Laurent Peyrelade

Personal information
- Date of birth: 7 April 1970 (age 56)
- Place of birth: Limoges, France
- Height: 1.80 m (5 ft 11 in)
- Position: Forward

Team information
- Current team: Bastia (manager)

Senior career*
- Years: Team / Apps / (Gls)
- 1990–1993: Brive / 1 / (0)
- 1993–1994: Pau / 11 / (3)
- 1994–1995: Brive / 34 / (18)
- 1995–1996: Nantes / 21 / (0)
- 1996–1997: Le Mans / 35 / (1)
- 1997–2001: Lille / 126 / (36)
- 2001–2002: Sedan / 20 / (3)
- 2002–2005: Le Mans / 91 / (14)

Managerial career
- 2015–2022: Rodez
- 2023: Versailles
- 2024: Grenoble
- 2026: RCO Agde
- 2026–: Bastia

= Laurent Peyrelade =

French footballer and manager (born 1970)

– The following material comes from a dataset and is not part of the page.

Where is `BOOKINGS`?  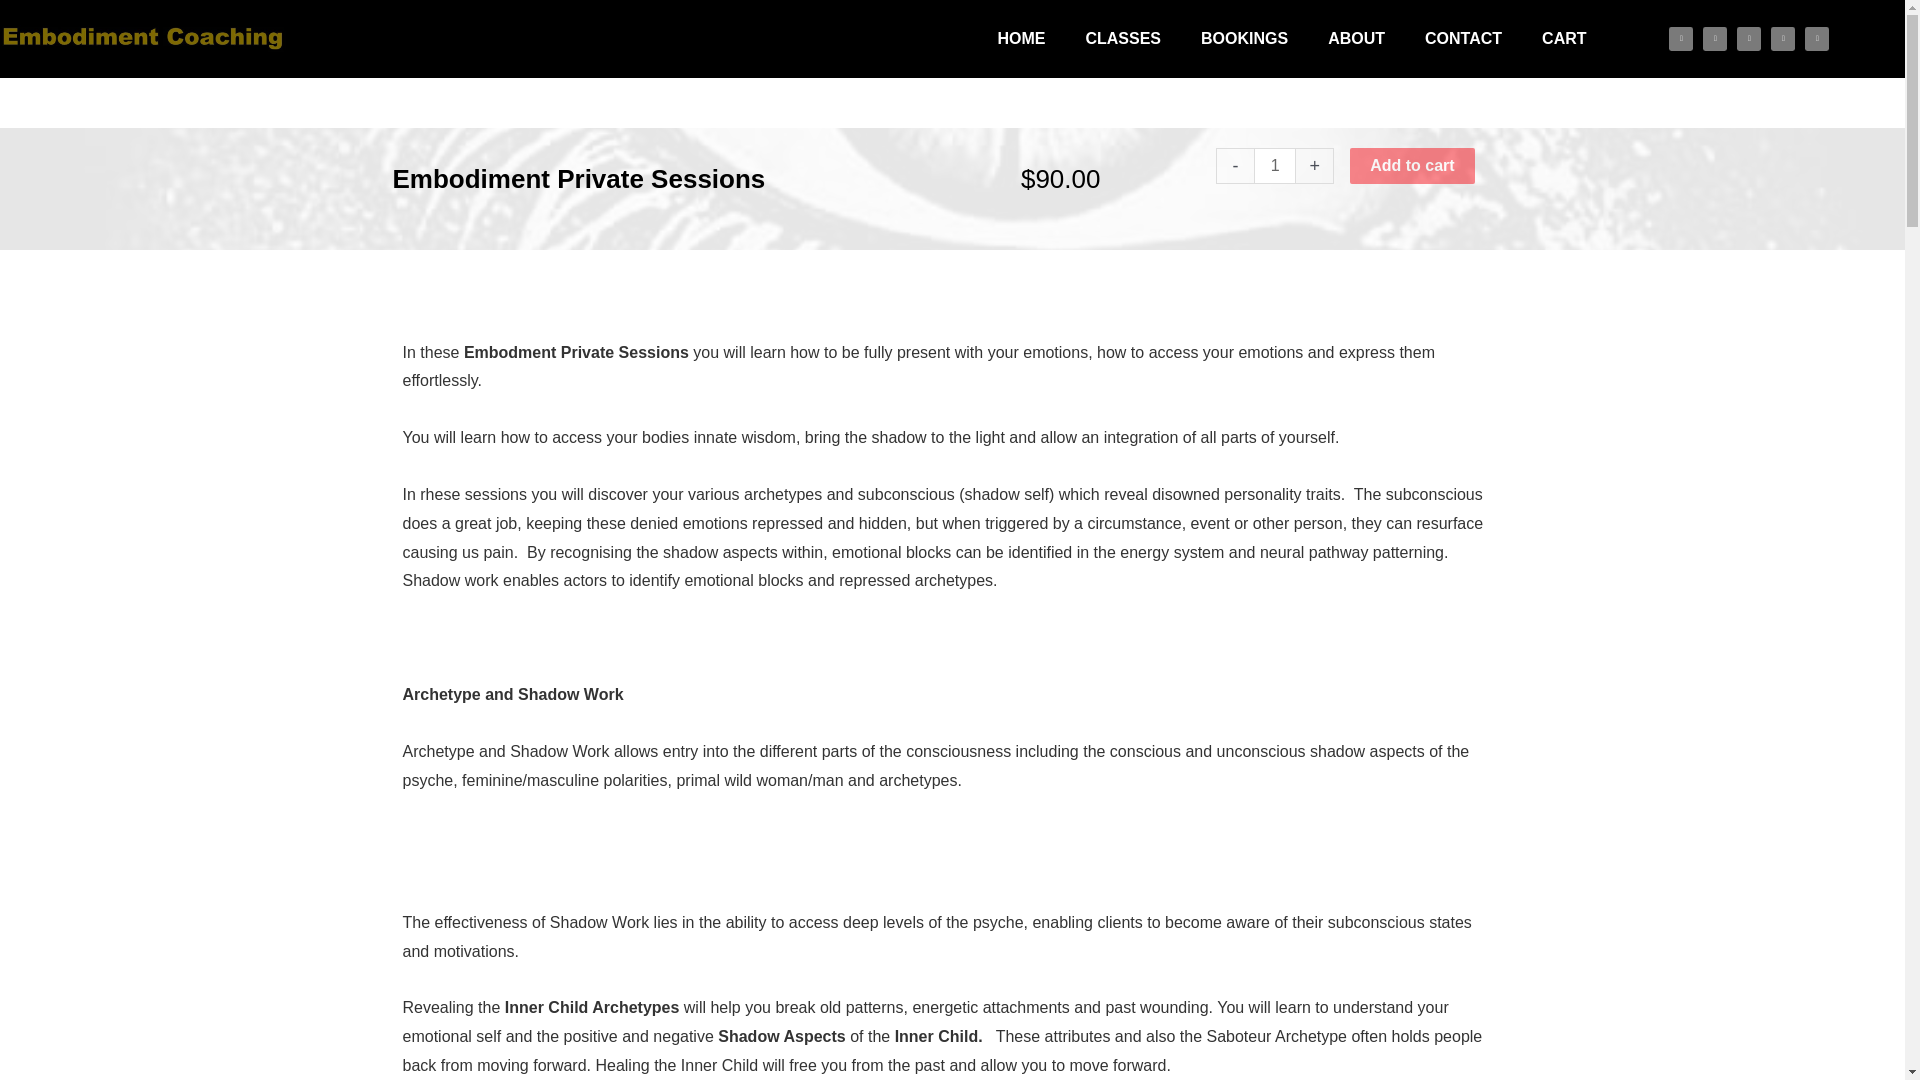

Laurent Peyrelade (born 7 April 1970) is a French football manager and former player who is the head coach of club Bastia. He played as a forward.

==Managerial career==
On 16 May 2015, Peyrelade became the manager of Rodez AF. On 4 April 2019, he helped manage Rodez into the Ligue 2 for the first time in 26 years. Peyrelade managed Rodez to finishes of 16th, 15th, and 17th in his three full seasons with the club in the second tier before his sacking in November 2022, with Rodez in the relegation positions.

==Personal life==
Peyrelade's managed his son Alexis Peyrelade while at Rodez.